Entries taken from a collection |
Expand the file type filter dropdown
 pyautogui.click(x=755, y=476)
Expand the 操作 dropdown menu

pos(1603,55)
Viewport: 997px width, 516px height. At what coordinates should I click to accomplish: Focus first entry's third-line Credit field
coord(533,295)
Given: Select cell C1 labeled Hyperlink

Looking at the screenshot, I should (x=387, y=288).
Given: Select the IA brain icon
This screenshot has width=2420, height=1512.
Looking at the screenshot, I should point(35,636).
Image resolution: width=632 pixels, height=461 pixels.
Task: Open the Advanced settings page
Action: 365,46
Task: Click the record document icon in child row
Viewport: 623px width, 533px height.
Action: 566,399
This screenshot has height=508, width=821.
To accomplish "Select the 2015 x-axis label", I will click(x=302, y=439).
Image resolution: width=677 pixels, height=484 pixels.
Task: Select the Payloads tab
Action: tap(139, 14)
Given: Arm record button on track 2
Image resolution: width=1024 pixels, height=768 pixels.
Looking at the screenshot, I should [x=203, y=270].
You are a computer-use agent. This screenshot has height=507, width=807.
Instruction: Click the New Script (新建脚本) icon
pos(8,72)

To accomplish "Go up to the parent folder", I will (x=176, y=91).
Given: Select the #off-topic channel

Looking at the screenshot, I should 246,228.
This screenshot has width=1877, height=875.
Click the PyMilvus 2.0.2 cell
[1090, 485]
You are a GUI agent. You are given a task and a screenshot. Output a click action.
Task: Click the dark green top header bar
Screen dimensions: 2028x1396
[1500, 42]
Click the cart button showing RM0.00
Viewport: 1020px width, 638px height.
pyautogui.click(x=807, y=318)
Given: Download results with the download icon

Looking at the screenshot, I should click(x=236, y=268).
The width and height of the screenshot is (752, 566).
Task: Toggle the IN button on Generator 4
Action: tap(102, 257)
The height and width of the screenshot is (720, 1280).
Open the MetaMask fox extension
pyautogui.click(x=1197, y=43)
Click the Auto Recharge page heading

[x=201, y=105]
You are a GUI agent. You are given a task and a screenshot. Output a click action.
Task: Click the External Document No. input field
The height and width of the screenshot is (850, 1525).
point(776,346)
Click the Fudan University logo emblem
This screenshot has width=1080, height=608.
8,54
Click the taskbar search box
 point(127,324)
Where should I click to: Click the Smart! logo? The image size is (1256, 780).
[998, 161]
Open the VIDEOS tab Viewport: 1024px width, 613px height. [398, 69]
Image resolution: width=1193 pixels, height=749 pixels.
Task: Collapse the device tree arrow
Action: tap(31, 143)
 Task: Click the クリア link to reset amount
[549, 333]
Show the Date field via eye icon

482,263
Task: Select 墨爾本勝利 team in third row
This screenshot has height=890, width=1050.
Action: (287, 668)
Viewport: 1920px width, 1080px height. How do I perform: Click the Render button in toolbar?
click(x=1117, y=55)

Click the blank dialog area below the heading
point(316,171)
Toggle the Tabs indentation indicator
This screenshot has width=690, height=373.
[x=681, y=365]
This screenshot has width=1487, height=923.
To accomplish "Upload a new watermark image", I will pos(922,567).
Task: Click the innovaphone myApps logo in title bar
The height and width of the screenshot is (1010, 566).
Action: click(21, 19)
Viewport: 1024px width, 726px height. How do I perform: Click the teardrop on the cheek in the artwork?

EXERCISE AIM |
Transcribe the data above verbatim.

YOUR RESPONSE |
Expand the file type filter dropdown
 pyautogui.click(x=755, y=476)
Expand the 操作 dropdown menu

pos(1603,55)
Viewport: 997px width, 516px height. At what coordinates should I click to accomplish: Focus first entry's third-line Credit field
coord(533,295)
Given: Select cell C1 labeled Hyperlink

Looking at the screenshot, I should (x=387, y=288).
Given: Select the IA brain icon
This screenshot has width=2420, height=1512.
Looking at the screenshot, I should point(35,636).
Image resolution: width=632 pixels, height=461 pixels.
Task: Open the Advanced settings page
Action: 365,46
Task: Click the record document icon in child row
Viewport: 623px width, 533px height.
Action: 566,399
This screenshot has height=508, width=821.
To accomplish "Select the 2015 x-axis label", I will click(x=302, y=439).
Image resolution: width=677 pixels, height=484 pixels.
Task: Select the Payloads tab
Action: tap(139, 14)
Given: Arm record button on track 2
Image resolution: width=1024 pixels, height=768 pixels.
Looking at the screenshot, I should [x=203, y=270].
You are a computer-use agent. This screenshot has height=507, width=807.
Instruction: Click the New Script (新建脚本) icon
pos(8,72)

To accomplish "Go up to the parent folder", I will (x=176, y=91).
Given: Select the #off-topic channel

Looking at the screenshot, I should 246,228.
This screenshot has width=1877, height=875.
Click the PyMilvus 2.0.2 cell
[1090, 485]
You are a GUI agent. You are given a task and a screenshot. Output a click action.
Task: Click the dark green top header bar
Screen dimensions: 2028x1396
[1500, 42]
Click the cart button showing RM0.00
Viewport: 1020px width, 638px height.
pyautogui.click(x=807, y=318)
Given: Download results with the download icon

Looking at the screenshot, I should click(x=236, y=268).
The width and height of the screenshot is (752, 566).
Task: Toggle the IN button on Generator 4
Action: tap(102, 257)
The height and width of the screenshot is (720, 1280).
Open the MetaMask fox extension
pyautogui.click(x=1197, y=43)
Click the Auto Recharge page heading

[x=201, y=105]
You are a GUI agent. You are given a task and a screenshot. Output a click action.
Task: Click the External Document No. input field
The height and width of the screenshot is (850, 1525).
point(776,346)
Click the Fudan University logo emblem
This screenshot has width=1080, height=608.
8,54
Click the taskbar search box
 point(127,324)
Where should I click to: Click the Smart! logo? The image size is (1256, 780).
[998, 161]
Open the VIDEOS tab Viewport: 1024px width, 613px height. [398, 69]
Image resolution: width=1193 pixels, height=749 pixels.
Task: Collapse the device tree arrow
Action: tap(31, 143)
 Task: Click the クリア link to reset amount
[549, 333]
Show the Date field via eye icon

482,263
Task: Select 墨爾本勝利 team in third row
This screenshot has height=890, width=1050.
Action: (287, 668)
Viewport: 1920px width, 1080px height. How do I perform: Click the Render button in toolbar?
click(x=1117, y=55)

Click the blank dialog area below the heading
point(316,171)
Toggle the Tabs indentation indicator
This screenshot has width=690, height=373.
[x=681, y=365]
This screenshot has width=1487, height=923.
To accomplish "Upload a new watermark image", I will pos(922,567).
Task: Click the innovaphone myApps logo in title bar
The height and width of the screenshot is (1010, 566).
Action: click(21, 19)
Viewport: 1024px width, 726px height. How do I perform: Click the teardrop on the cheek in the artwork?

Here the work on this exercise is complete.